For the negative electrode active materials, an alloy-based material which enables charge-discharge reactions by an alloying reaction and a dealloying reaction with lithium metal can be used. In the case where carrier ions are lithium ions, a material containing at least one of Ga, Al, Si, Ge, Sn, Pb, Sb, Bi, Ag, Au, Zn, Cd, In, and the like can be used for example. Such elements have higher capacity than carbon. In particular, silicon has a significantly high theoretical capacity of 4200 mAh/g. For this reason, silicon is preferably used for the negative electrode active materials. Examples of the alloy-based material using such elements include SiO, Mg2Si, Mg2Ge, SnO, SnO2, Mg2Sn, SnS2, V2Sn3, FeSn2, CoSn2, Ni3Sn2, Cu6Sn5, Ag3Sn, Ag3Sb, Ni2MnSb, CeSb3, LaSn3, La3Co2Sn7, CoSb3, InSb, SbSn, and the like. Here, SiO refers to a film in which the silicon content is higher than that in SiO2.
Alternatively, for the negative electrode active materials, an oxide such as titanium dioxide (TiO2), lithium titanium oxide (Li4Ti5O12), lithium-graphite intercalation compound (LixC6), niobium pentoxide (Nb2O5), tungsten oxide (WO2), and molybdenum oxide (MoO2) can be used.
Still alternatively, for the negative electrode active materials, Li3-xMxN (M=Co, Ni, or Cu) with a Li3N structure, which is a nitride containing lithium and a transition metal, can be used. For example, Li2.6Co0.4N3 is preferable because of high charge and discharge capacity (900 mAh/g and 1890 mAh/cm3).
A nitride containing lithium and a transition metal is preferably used, in which case lithium ions are contained in the negative electrode active materials and thus the negative electrode active materials can be used in combination with a material for a positive electrode active material which does not contain lithium ions, such as V2O5 or Cr3O8. In the case of using a material containing lithium ions as a positive electrode active material, the nitride containing lithium and a transition metal can be used for the negative electrode active material by extracting the lithium ions contained in the positive electrode active material in advance.
Alternatively, a material which causes a conversion reaction can be used for the negative electrode active materials; for example, a transition metal oxide which does not cause an alloy reaction with lithium, such as cobalt oxide (CoO), nickel oxide (NiO), and iron oxide (FeO), may be used. Other examples of the material which causes a conversion reaction include oxides such as Fe2O3, CuO, Cu2O, RuO2, and Cr2O3, sulfides such as CoS0.89, NiS, and CuS, nitrides such as Zn3N2, Cu3N, and Ge3N4, phosphides such as NiP2, FeP2, and CoP3, and fluorides such as FeF3 and BiF3.

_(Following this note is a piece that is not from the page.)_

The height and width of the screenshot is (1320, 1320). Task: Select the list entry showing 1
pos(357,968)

The current collectors 305 and 308 can each be formed using a highly conductive material which is not alloyed with a carrier ion of lithium among other elements, such as a metal typified by stainless steel, gold, platinum, zinc, iron, nickel, copper, aluminum, titanium, and tantalum or an alloy thereof. Alternatively, an aluminum alloy to which an element which improves heat resistance, such as silicon, titanium, neodymium, scandium, and molybdenum, is added can be used. Still alternatively, a metal element which forms silicide by reacting with silicon can be used. Examples of the metal element which forms silicide by reacting with silicon include zirconium, titanium, hafnium, vanadium, niobium, tantalum, chromium, molybdenum, tungsten, cobalt, nickel, and the like. The current collectors can each have a foil-like shape, a plate-like shape (sheet-like shape), a net-like shape, a cylindrical shape, a coil shape, a punching-metal shape, an expanded-metal shape, or the like as appropriate. The current collectors each preferably have a thickness of 5 μm to 30 μm inclusive.
The positive electrode active materials described in Embodiment 1 can be used for the positive electrode active material layer 306.

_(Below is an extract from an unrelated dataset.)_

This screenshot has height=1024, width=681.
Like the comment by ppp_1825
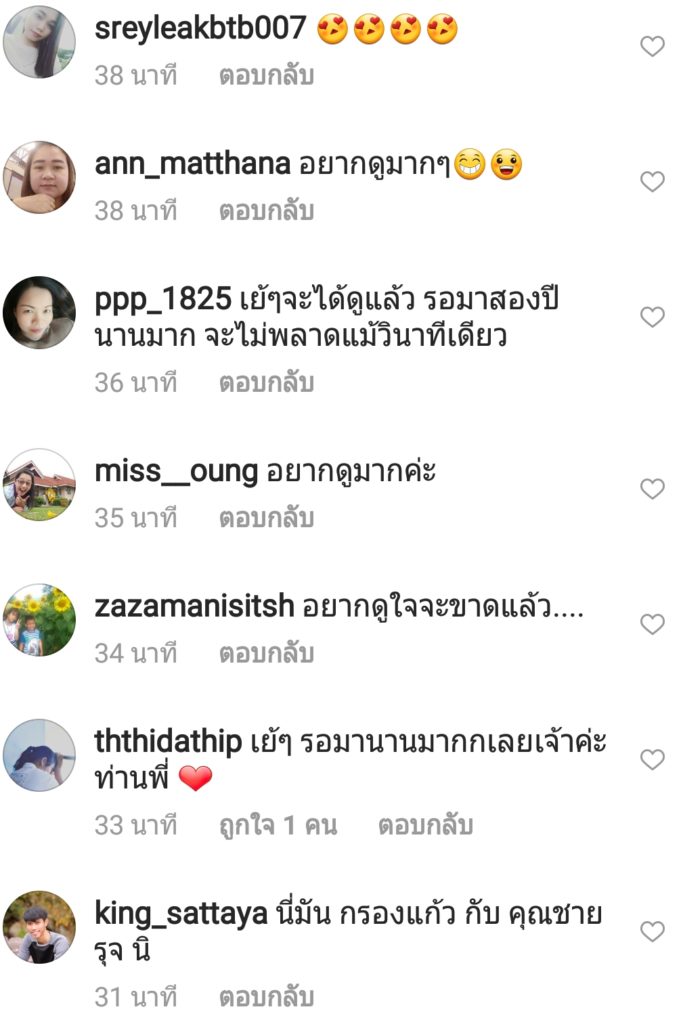point(652,317)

As the separator 310, an insulator such as cellulose (paper), polyethylene, and polypropylene with pores can be used.
As an electrolyte of an electrolytic solution, a material which contains carrier ions is used. Typical examples of the electrolyte are lithium salts such as LiPF6, LiClO4, LiAsF6, LiBF4, LiCF3SO3, Li(CF3SO2)2N, and Li(C2F5SO2)2N. One of these electrolytes may be used alone, or two or more of them may be used in an appropriate combination and in an appropriate ratio.
Note that when carrier ions are alkali metal ions other than lithium ions, alkaline-earth metal ions, beryllium ions, or magnesium ions, instead of lithium in the above lithium salts, an alkali metal (e.g., sodium and potassium), an alkaline-earth metal (e.g., calcium, strontium, barium, beryllium, and magnesium) may be used for the supporting electrolyte.
As a solvent of the electrolytic solution, a material with the carrier ion mobility is used. As the solvent of the electrolytic solution, an aprotic organic solvent is preferably used. Typical examples of aprotic organic solvents include ethylene carbonate (EC), propylene carbonate, dimethyl carbonate, diethyl carbonate (DEC), γ-butyrolactone, acetonitrile, dimethoxyethane, tetrahydrofuran, and the like, and one or more of these materials can be used. When a gelled high-molecular material is used as the solvent of the electrolytic solution, safety against liquid leakage and the like is improved. Furthermore, the storage battery can be thinner and more lightweight. Typical examples of gelled high-molecular materials include a silicone gel, an acrylic gel, an acrylonitrile gel, polyethylene oxide, polypropylene oxide, a fluorine-based polymer, and the like. Alternatively, the use of one or more kinds of ionic liquids (room temperature molten salts) which have features of non-flammability and non-volatility as a solvent of the electrolytic solution can prevent the storage battery from exploding or catching fire even when the storage battery internally shorts out or the internal temperature increases owing to overcharging and others.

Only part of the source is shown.